> **Supplied text**

Mahayana Basics: An Overview of the Mahayana Buddhist Tradition

Tendai Buddhism is a Mahayana Buddhist tradition. Therefore, before covering the basics of the Tendai tradition, it may be useful to gain an understanding of Mahayana Buddhism itself.

At present, the Buddhist world is divided into two main branches: Theravada and Mahayana.

Theravada Buddhism is the dominant form of Buddhism in South and Southeast Asia (Sri Lanka, Burma, Thailand, Laos, Cambodia, and so on). Theravada Buddhists revere one Buddha, Shakyamuni Buddha, and recognize the Pali Canon as authoritative. Theravada Buddhists believe that the texts preserved in the Pali Canon represent the true original teachings of the historical Buddha.

Mahayana Buddhism is represented by two major geographical regions: the Tibetan-Himalayan sphere and the East Asian cultural sphere.

Tibetan Buddhism was highly influential in areas linked with the former-Tibetan Empire (now the Tibetan Autonomous Region of western China): Mongolia, parts of Central Asia, Nepal, Bhutan, and so on. In some cases, Chinese emperors also studied under Tibetan lamas (teachers). Classical Tibetan is the canonical language of Tibetan-Himalayan Buddhism. The Tibetan Canon contains within it Tibetan translations of Indian Buddhist texts, including the whole range of Mahayana and non-Mahayana sutra literature and tantric ritual manuals, as well as later Indian Buddhist commentarial literature as well.  

In the East Asian sphere, China was the dominant center of the Buddhist world. Buddhists in Japan, Korea, Vietnam, and Taiwan all developed their own Buddhist traditions in dialogue with the great thinkers of the Chinese Buddhist tradition. Classical Chinese is the canonical language of the East Asian cultural sphere. The Chinese canon contains the earliest datable Buddhist texts in existence, as the Indian originals were often lost due to harsh climate and war. Tendai Buddhism developed in the East Asian context, in part, as a system for coming to terms with the diversity of the Indian Buddhist literary and ritual texts that were making their way into East Asia.

> **To do**
A – Please summarize the Mahayana overview in two sentences.
B – Reproduce everything in the Mahayana overview from "Mahayana Basics: An" down to "and the East Asian cultural sphere.", swapping "Pali Canon" for "Pali scriptures".
C – List every country the Mahayana overview names as a place where Theravada Buddhism is dominant.

> **Collected material**
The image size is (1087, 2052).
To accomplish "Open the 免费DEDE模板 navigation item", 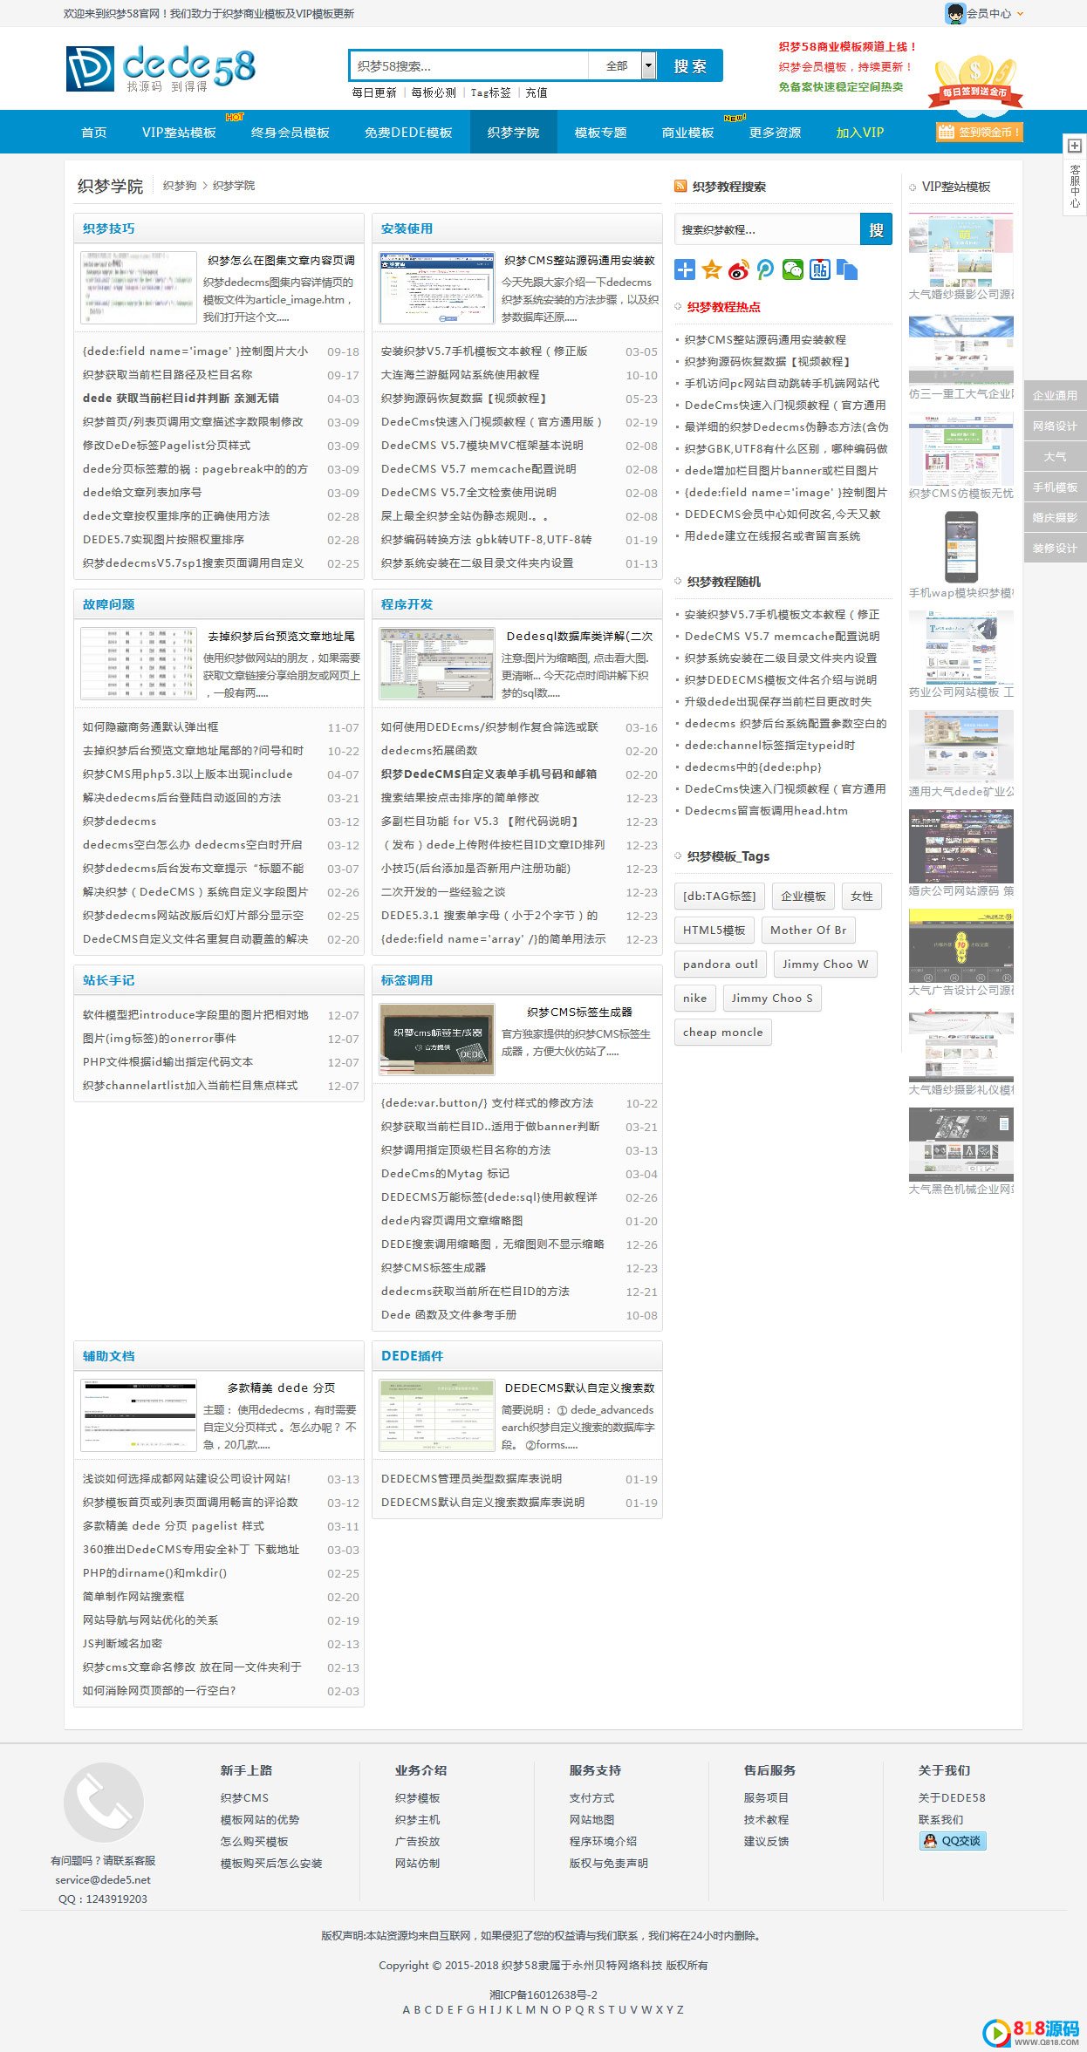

> **Results in order**
A – Tendai is a Mahayana tradition, and today's Buddhist world is split into Theravada, dominant in South and Southeast Asia and grounded in the Pali Canon, and Mahayana, spread across a Tibetan-Himalayan sphere and an East Asian sphere. The Tibetan sphere uses Classical Tibetan and a canon of translated Indian texts, while the East Asian sphere, centered on China, uses Classical Chinese, and Tendai developed there partly as a way to come to terms with the diverse Indian texts arriving in East Asia.

B –
Mahayana Basics: An Overview of the Mahayana Buddhist Tradition

Tendai Buddhism is a Mahayana Buddhist tradition. Therefore, before covering the basics of the Tendai tradition, it may be useful to gain an understanding of Mahayana Buddhism itself.

At present, the Buddhist world is divided into two main branches: Theravada and Mahayana.

Theravada Buddhism is the dominant form of Buddhism in South and Southeast Asia (Sri Lanka, Burma, Thailand, Laos, Cambodia, and so on). Theravada Buddhists revere one Buddha, Shakyamuni Buddha, and recognize the Pali scriptures as authoritative. Theravada Buddhists believe that the texts preserved in the Pali scriptures represent the true original teachings of the historical Buddha.

Mahayana Buddhism is represented by two major geographical regions: the Tibetan-Himalayan sphere and the East Asian cultural sphere.

C – Sri Lanka, Burma, Thailand, Laos, Cambodia